Consider the updated script run_regressor_evaluation.py.
In this step, we create an abstraction ModelEvaluation
which represents our split-based evaluation task, with the following interface:
class ModelEvaluation:
"""
Supports the evaluation of regression models, collecting the results.
"""
def __init__(self, X: pd.DataFrame, y: pd.Series,
test_size: float = 0.3, shuffle: bool = True, random_state: int = 42):
"""
:param X: the inputs
:param y: the prediction targets
:param test_size: the fraction of the data to reserve for testing
:param shuffle: whether to shuffle the data prior to splitting
:param random_state: the random seed to use for shuffling
"""
def evaluate_model(self, model) -> float:
"""
Fits and evaluates the given model, collecting the evaluation results.
:param model: the model to evaluate
:return: the mean absolute error (MAE)
"""
def get_results(self) -> pd.DataFrame:
"""
:return: a data frame containing all evaluation results
"""
- The abstraction handles not only the evaluation as such but also the data split.
- The split can be parametrised, allowing the caller to change the relative size of the test set, the random seed, as well as the shuffling.
- Since the data is now stored within the evaluation object's attributes, the actual evaluation method now requires fewer parameters; only the model must be passed.
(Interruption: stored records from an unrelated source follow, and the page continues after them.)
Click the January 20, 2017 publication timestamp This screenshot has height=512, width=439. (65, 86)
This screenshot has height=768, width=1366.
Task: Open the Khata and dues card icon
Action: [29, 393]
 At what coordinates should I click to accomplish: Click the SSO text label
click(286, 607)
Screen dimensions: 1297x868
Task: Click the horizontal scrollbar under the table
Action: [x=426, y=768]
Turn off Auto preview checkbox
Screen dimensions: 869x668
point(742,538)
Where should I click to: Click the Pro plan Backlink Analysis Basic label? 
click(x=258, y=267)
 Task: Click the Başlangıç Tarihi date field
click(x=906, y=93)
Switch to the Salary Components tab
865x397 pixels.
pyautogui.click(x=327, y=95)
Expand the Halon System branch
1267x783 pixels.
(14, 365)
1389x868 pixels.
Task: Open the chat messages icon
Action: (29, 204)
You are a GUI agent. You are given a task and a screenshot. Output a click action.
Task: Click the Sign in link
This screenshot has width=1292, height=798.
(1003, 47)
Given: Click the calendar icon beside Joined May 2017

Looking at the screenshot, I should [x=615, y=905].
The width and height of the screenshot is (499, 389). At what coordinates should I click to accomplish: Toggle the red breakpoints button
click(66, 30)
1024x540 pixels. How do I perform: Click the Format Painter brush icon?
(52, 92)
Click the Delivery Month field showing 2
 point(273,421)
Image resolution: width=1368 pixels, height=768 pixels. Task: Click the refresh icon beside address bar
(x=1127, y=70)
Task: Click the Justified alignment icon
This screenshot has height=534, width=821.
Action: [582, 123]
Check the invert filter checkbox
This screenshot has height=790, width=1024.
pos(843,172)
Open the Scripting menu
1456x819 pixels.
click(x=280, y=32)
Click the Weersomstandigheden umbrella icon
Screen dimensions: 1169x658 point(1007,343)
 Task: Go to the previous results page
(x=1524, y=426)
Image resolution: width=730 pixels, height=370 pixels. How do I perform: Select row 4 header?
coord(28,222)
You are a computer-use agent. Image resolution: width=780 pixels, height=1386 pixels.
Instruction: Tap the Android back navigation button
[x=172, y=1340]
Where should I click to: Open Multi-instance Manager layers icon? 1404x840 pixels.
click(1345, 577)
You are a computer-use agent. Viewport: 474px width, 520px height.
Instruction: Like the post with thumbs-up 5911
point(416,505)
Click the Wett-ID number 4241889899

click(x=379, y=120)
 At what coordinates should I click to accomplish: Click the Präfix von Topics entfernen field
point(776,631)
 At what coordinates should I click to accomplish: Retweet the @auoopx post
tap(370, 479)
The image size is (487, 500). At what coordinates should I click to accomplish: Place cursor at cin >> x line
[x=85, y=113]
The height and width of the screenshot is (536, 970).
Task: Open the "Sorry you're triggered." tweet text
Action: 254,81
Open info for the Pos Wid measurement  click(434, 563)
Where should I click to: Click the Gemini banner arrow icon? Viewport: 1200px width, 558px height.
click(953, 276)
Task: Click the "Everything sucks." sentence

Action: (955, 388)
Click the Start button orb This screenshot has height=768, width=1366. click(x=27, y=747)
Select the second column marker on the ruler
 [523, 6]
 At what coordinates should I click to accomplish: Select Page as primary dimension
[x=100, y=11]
- It can collect the results of potentially multiple evaluations (via method
evaluate_model
), storing them in its internal state, and allowing the collected results to be retrieved upon request (via methodget_results
).
This is the output produced by the final log statement:
INFO 2024-02-07 10:48:38,676 __main__:main - Results:
model MAE
0 LogisticRegression(max_iter=1000) 17.485667
1 KNeighborsRegressor(n_neighbors=1) 15.165667
2 RandomForestRegressor() 11.169653
3 DecisionTreeRegressor(max_depth=2, random_state=42) 11.911864
We have thus greatly improved modularity and parametrisability, making the component significantly more useful for potential reuse.